Glanville is featured in a Netflix documentary called “Pandemic” that explores where viruses come from, how scientists and medical professionals look at pandemics, and how experts try to prevent them from happening.
“The new virus is a cousin of the old SARS. So what we’ve done is we’ve created hundreds of millions of versions of those antibodies, we’ve mutated them a bit, and in that pool of mutated versions, we found versions that cross them over,” Glanville continued. “So now we know they bind on the same spot as the new virus, Covid-19. It binds the spot that the virus uses to gain entry into your cells. It blocks that.”
“At this point we know it binds the same spot extremely tightly with high affinity,” Glanville added. “The next step is we send the antibodies to the military, and they will directly put those on the virus and show that it blocks its ability to infect cells.”
Glanville said that the antibodies are being sent to the military because he does not want the coronavirus or SARS in his laboratory and he wants “the stamp of approval of a government military.”
Glanville said that his group is not the first group to find the antibodies, but he thinks his group is moving faster than others because they used existing scientific data from the SARS virus as the foundation for their antibodies.
Glanville told Fox News’ Martha MacCallum last month that the completed drug is going to go to the United States Army Medical Research Institute of Infectious Diseases.
He said that unlike a typical vaccine, antibodies can take effect almost immediately and can be used to treat those who are very sick. However, he cautioned that the antibodies would only provide protection for 8-10 weeks.
Glanville said that it would still take months before the antibodies could be available for the public to use.
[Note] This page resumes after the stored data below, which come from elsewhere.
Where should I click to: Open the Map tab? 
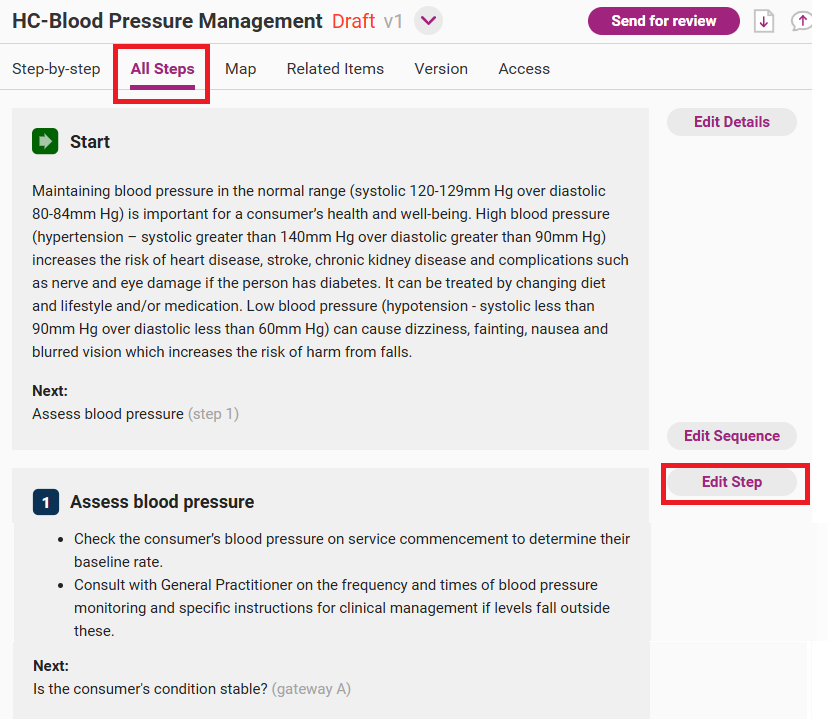(x=240, y=69)
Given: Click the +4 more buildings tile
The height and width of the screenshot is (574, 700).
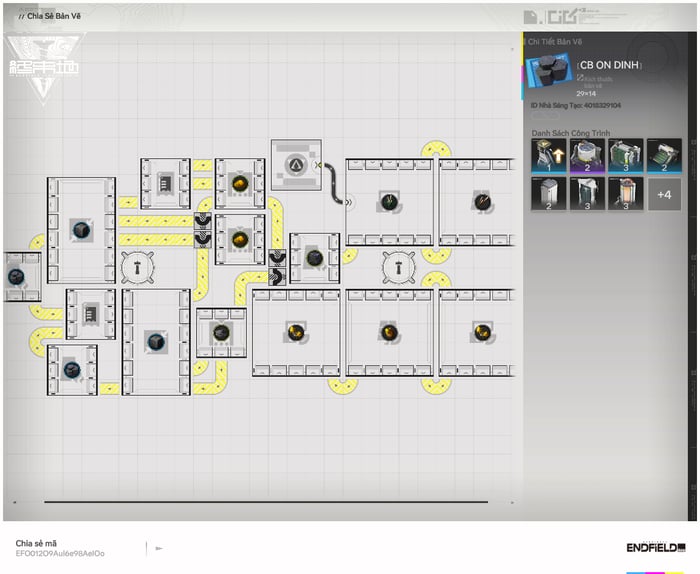Looking at the screenshot, I should pos(664,194).

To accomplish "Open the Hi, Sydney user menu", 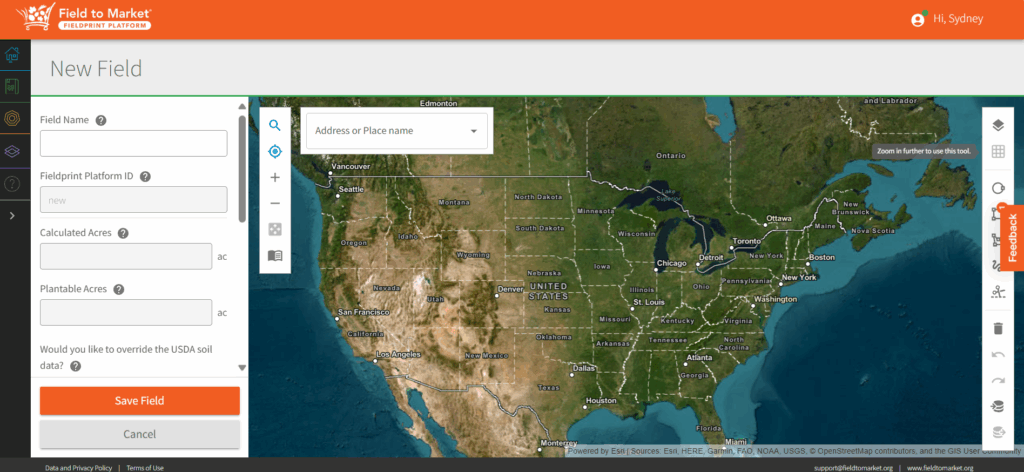I will 948,19.
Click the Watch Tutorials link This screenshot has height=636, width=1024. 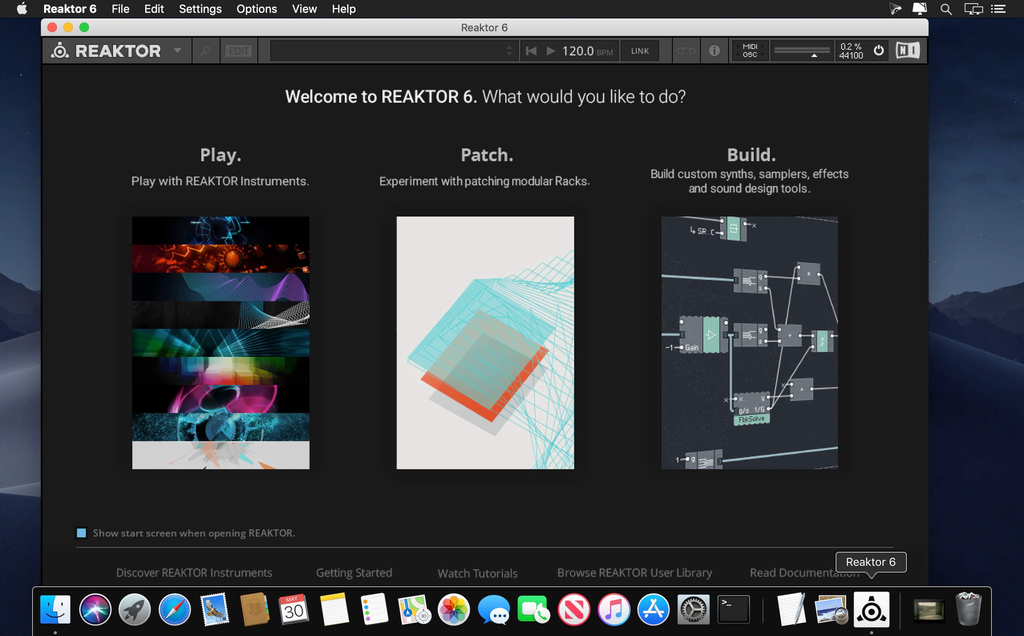(x=477, y=573)
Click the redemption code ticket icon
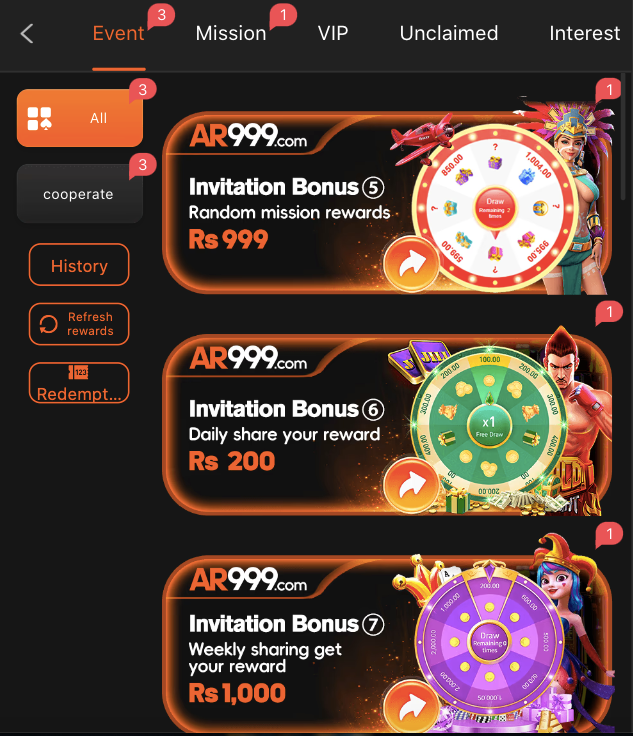This screenshot has height=736, width=633. coord(78,372)
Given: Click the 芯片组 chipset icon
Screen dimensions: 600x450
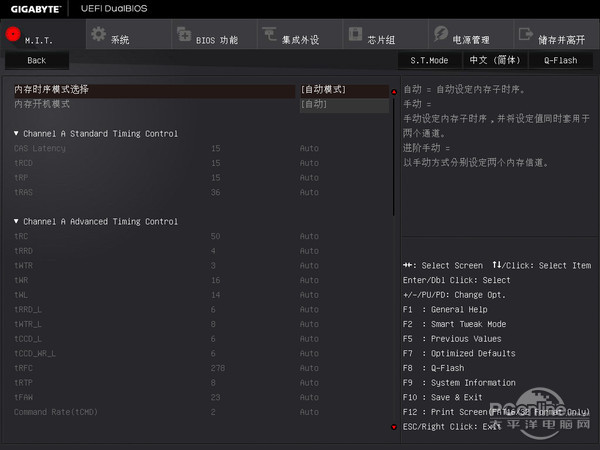Looking at the screenshot, I should click(355, 34).
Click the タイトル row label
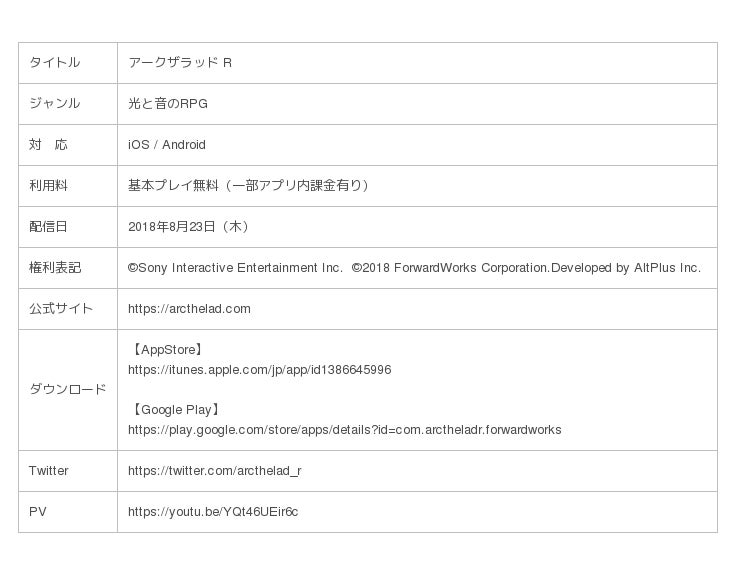 [x=54, y=63]
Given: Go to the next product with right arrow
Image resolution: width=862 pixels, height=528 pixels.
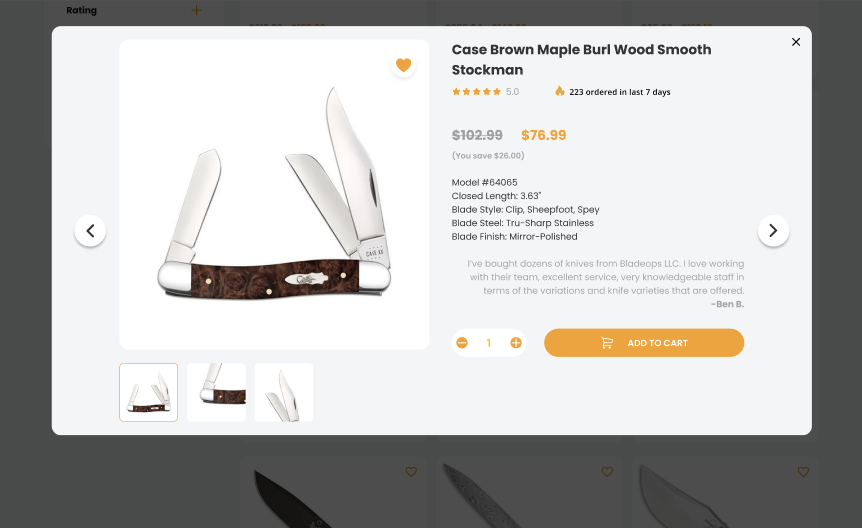Looking at the screenshot, I should pyautogui.click(x=773, y=231).
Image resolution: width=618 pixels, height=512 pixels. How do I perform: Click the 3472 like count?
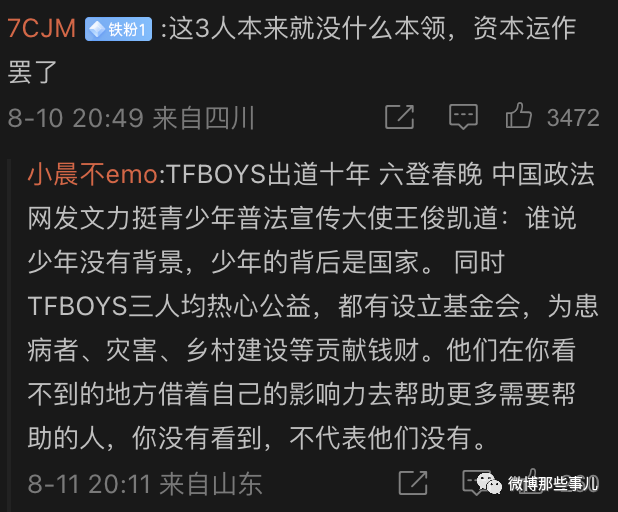click(573, 118)
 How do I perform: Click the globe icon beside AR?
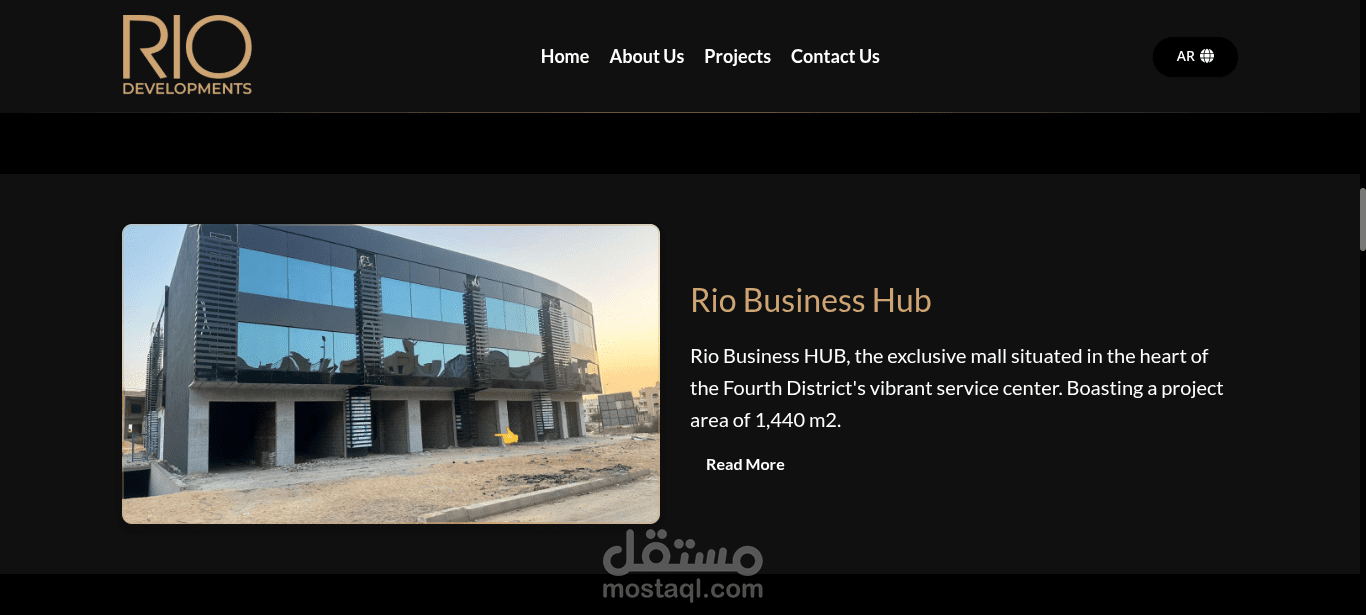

“The next step, the big-time consuming part, is the GMP manufacturer,” Glanville said. “Traditionally, that takes nine to 12 months – obviously, we can’t wait that long. So we’ve worked with two different partners to try to accelerate that to take a few months, but that does take time, and there’s really no way around.”
“Assuming that we’re able to complete our study, at the end of summer… and it looks good, then we would use something called compassionate use,” Glanville continued. “This was used in the Ebola crisis, and it’s been used in other cases where if you have something that’s effective, and there’s no other good medicine, you can begin releasing it to the world for use prior to going through all the approval [processes].”
“That could be as early as September. Unfortunately, that’s also as far away as September,” Glanville concluded. “So, that’s as fast as we can conceive of having this medicine widely available.”